But let's start from the beginning—do you know what a photovoltaic panel is and how it works? We'll tell you.
Solar panels are becoming increasingly common due to their huge potential for clean energy production. Spain gets some 25,000 hours of sunshine a year on average, so not only can we use these devices to generate energy in a sustainable way thanks to the sun, but it is also a great opportunity to save and generate renewable energy at the same time.
But how does a solar panel work? How are they used to generate energy?
It's like this:
There are two types of panels: solar thermal collectors and solar photovoltaic panels. Let's look at what each of them does.
Solar thermal collectors
These are devices that make use of solar energy in a simple manner. Basically, they work through an accumulator which transfers heat to the water we want to heat. In some of these devices, the water is stored elsewhere, circulates and is heated as it passes through the collector. Solar thermal systems, on the other hand, heat the water in their own storage unit.
Photovoltaic solar panels
They consist of photovoltaic cells, which harness the sun's energy. The sunlight generates electricity, through the photovoltaic effect. How?
Photons are particles of electromagnetic radiation which include, for example, gamma rays, X-rays, ultraviolet light, visible light or infrared light. The action of photons releases electrons, which as they move about generate positive and negative charges on nearby semiconductors, creating an electric field capable of creating an electric current.
Alexander Edmond Becquerel was the first person to study how the sun affected electromagnetism. Based on his research, the inventor Charles Fritts, used selenium, brass and gold as a conductor to create the first photovoltaic cell in 1833. It took 120 years to be perfected. Bell Laboratories introduced the first modern photovoltaic cell in 1954.
Early applications of photovoltaic cells were heavily constrained by the cost of production. However, they began to be used in the "space race": The US satellite Vanguard 1, launched in 1958, used them and was able to remain operational for over 7 years.
In the late 1960s and 1970s, due to the oil crisis, new investments improved these photovoltaic cells and made them cheaper to produce, with the aim of positioning them as an alternative energy source. Industrial production began and they were installed all over the world.
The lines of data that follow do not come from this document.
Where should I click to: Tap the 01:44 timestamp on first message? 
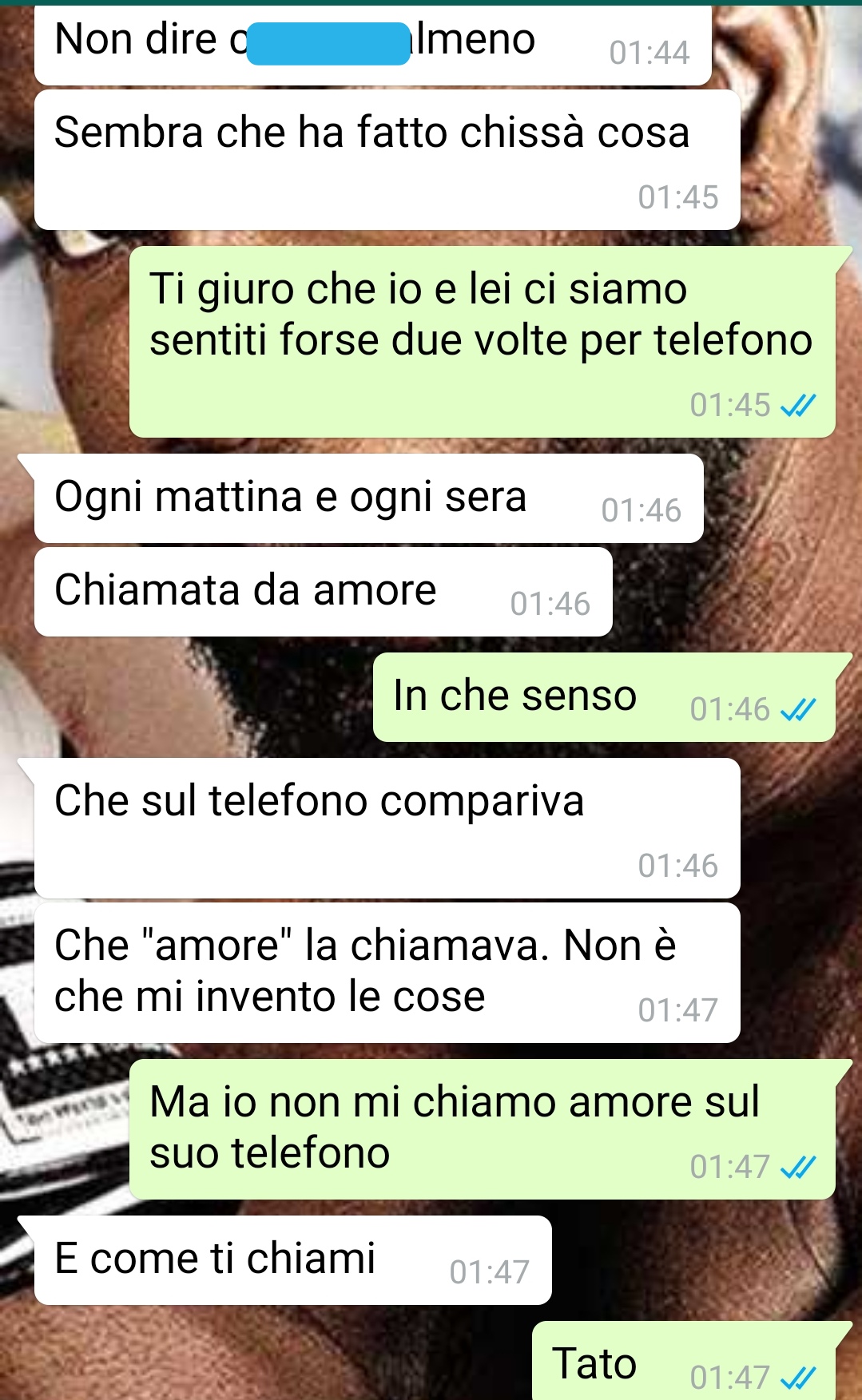[649, 54]
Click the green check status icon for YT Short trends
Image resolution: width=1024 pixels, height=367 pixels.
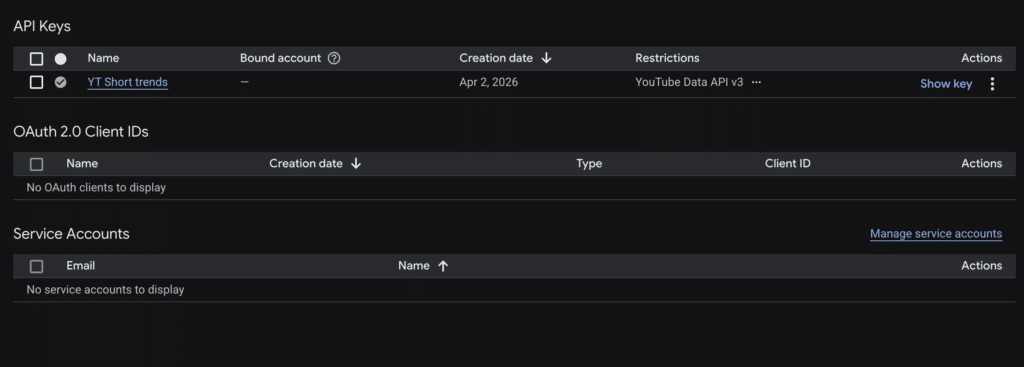coord(60,82)
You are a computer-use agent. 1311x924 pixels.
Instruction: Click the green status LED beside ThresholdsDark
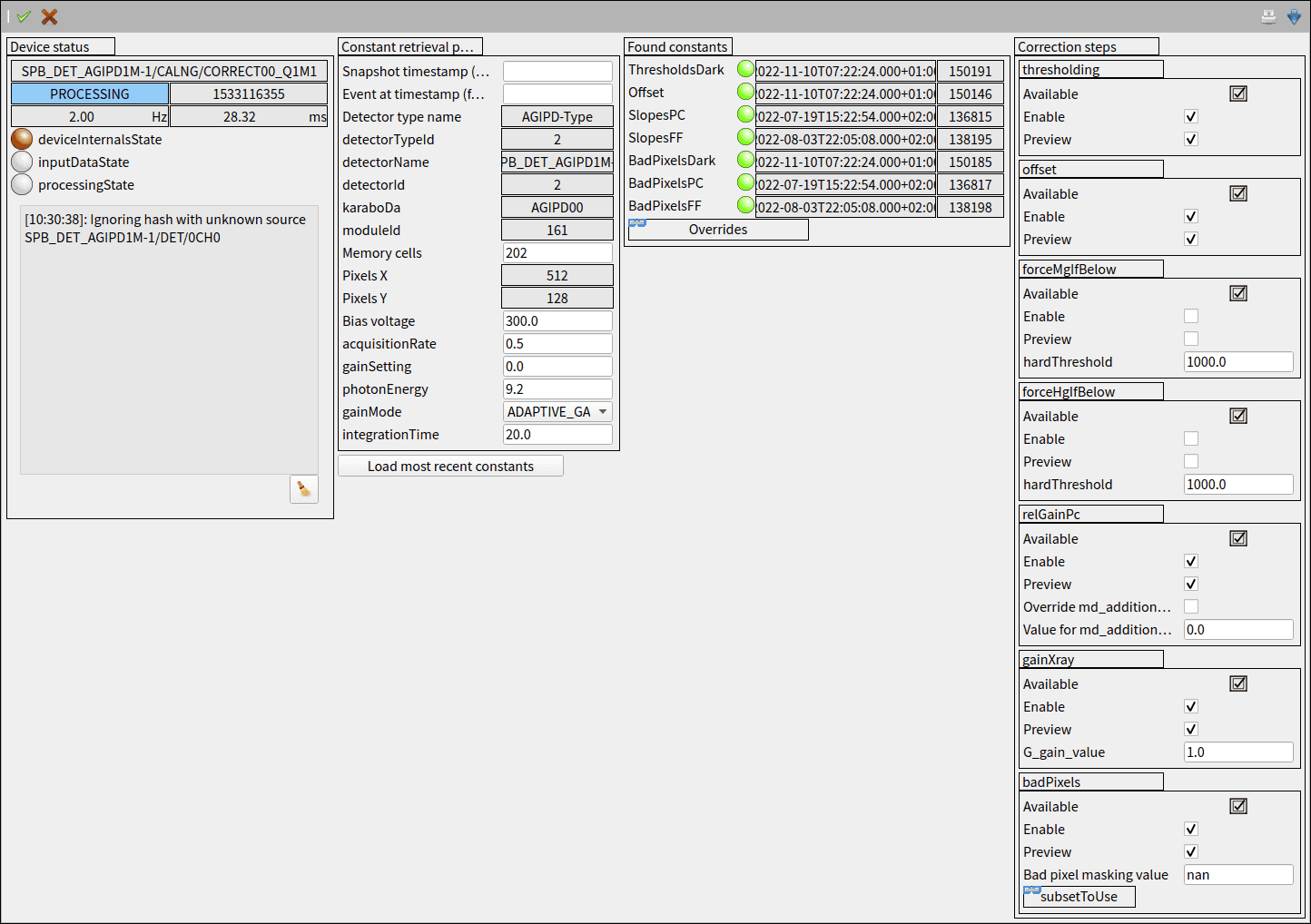(x=745, y=68)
It was in Japan that a photovoltaic solar panel was first used commercially: in 1966, a 225 W panel was installed to supply the Ogami lighthouse with electrical power. This solar panel raised people's awareness about the commercial use of this sustainable energy.
In the mid-1970s, photovoltaic panels were used to supply energy to oil platforms, berths or buoys, and in the 1990s, they began to be a common sight all over the world.
What goes into a photovoltaic panel?
Solar panels are made up of several photovoltaic cells with a surface area of about 10 square centimetres with a protective coating made of materials such as ethylene and vinyl acetate. These devices need to allow sunlight to pass through, but they are exposed to extreme conditions and very high temperatures.
The panels usually have a DC to AC inverter- alternating current being the current commonly used.
The panels are usually angled to take advantage of the sun's trajectory. However, some installations are fitted with a tracking mechanism that actually moves the panels to follow the sun's trajectory.
A solar panel's maximum output is between 300 and 450 W on average, per hour of sunshine.
Solar batteries: the main allies of photovoltaic panels
The electricity generated by the panels is used for self-consumption or fed into the grid. However, the panels cannot generate electricity at night or on cloudy days. This is where solar batteries come into play. They are an essential component of modern energy systems, as they store electricity and ensure a continuous power supply.
Batteries for solar panels have become a common added feature in off-grid energy installations as well as in hybrid systems, which aim to increase energy independence and reduce costs. They are also extremely useful in single-family homes or buildings located in remote areas where the electricity supply is not consistent.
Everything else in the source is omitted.